───── SUPPLIED DATA

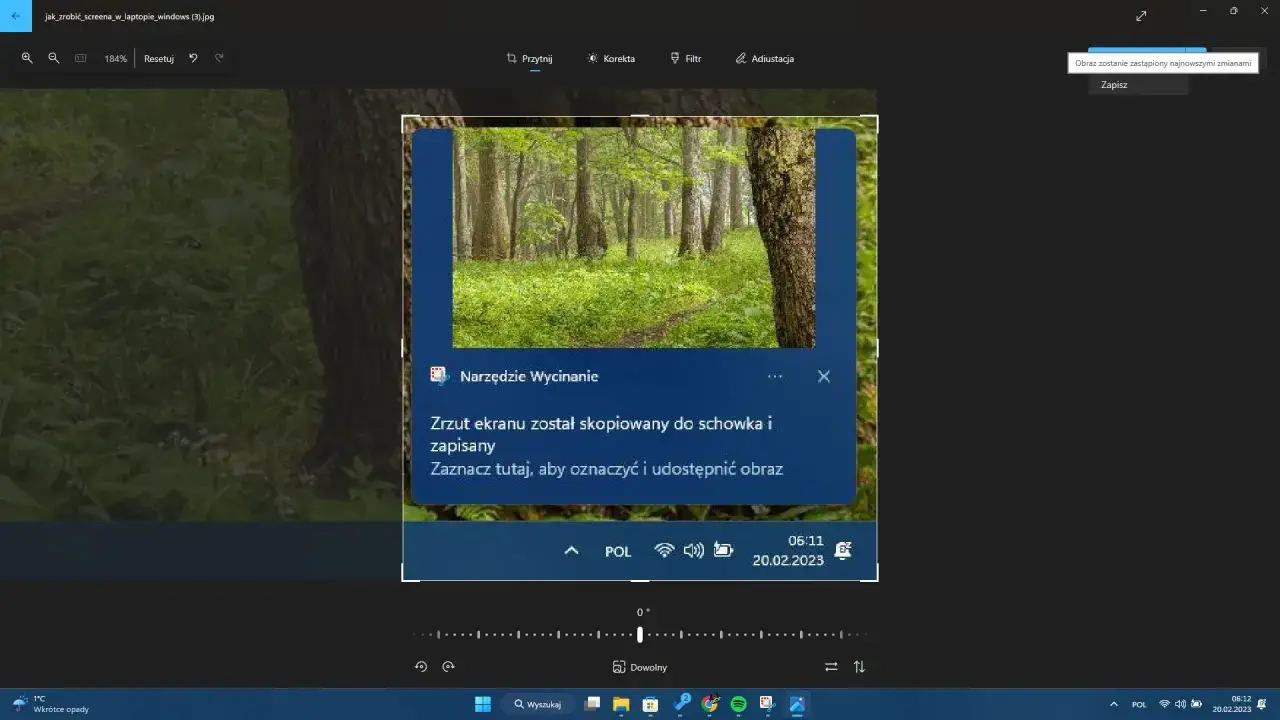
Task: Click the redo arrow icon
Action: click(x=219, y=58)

──────────
───── SUPPLIED DATA

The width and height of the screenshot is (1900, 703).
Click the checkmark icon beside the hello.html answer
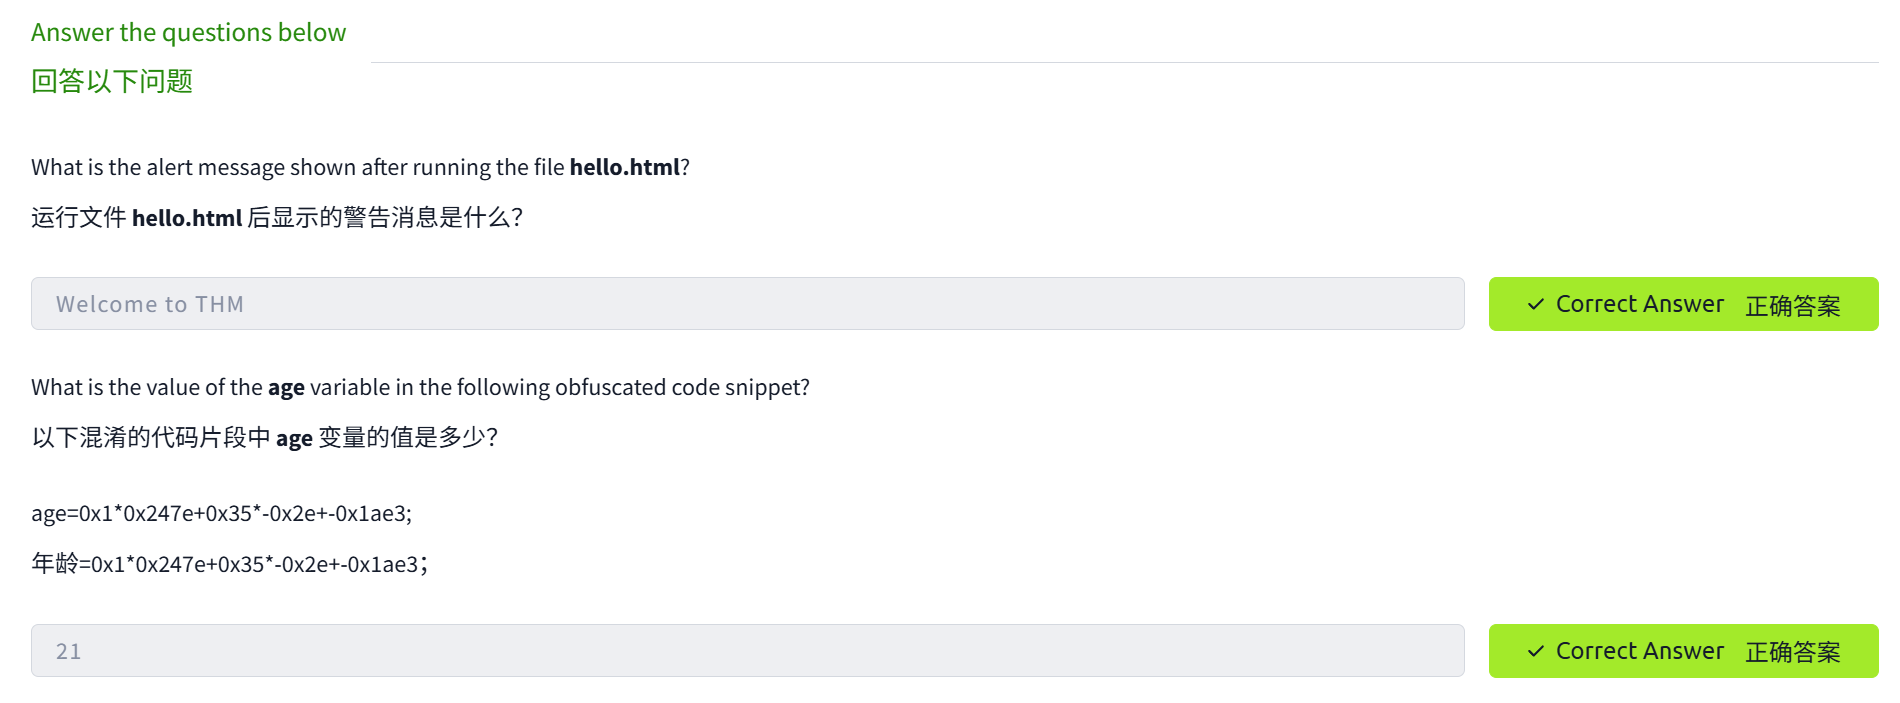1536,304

──────────
───── SUPPLIED DATA

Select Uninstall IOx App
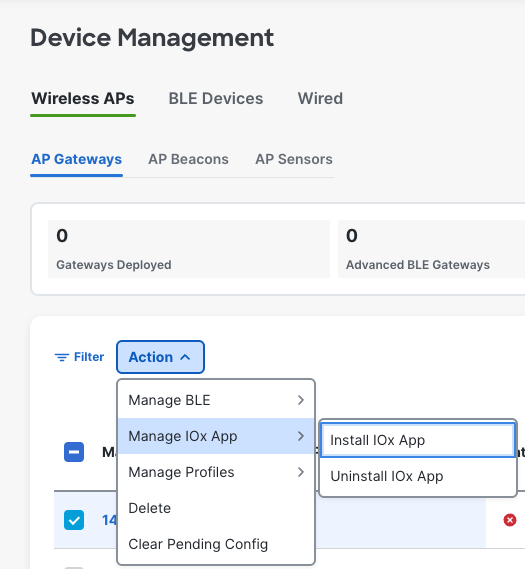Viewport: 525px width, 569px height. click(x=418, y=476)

──────────

● WHAT IS REQUIRED
Locate every line in the listing above that contains the word "icon" and copy each such line in full. Letter case counts, so skip any line where the word appears only with different capitalization.

● RESULT
Task: Click the redo arrow icon
Click the checkmark icon beside the hello.html answer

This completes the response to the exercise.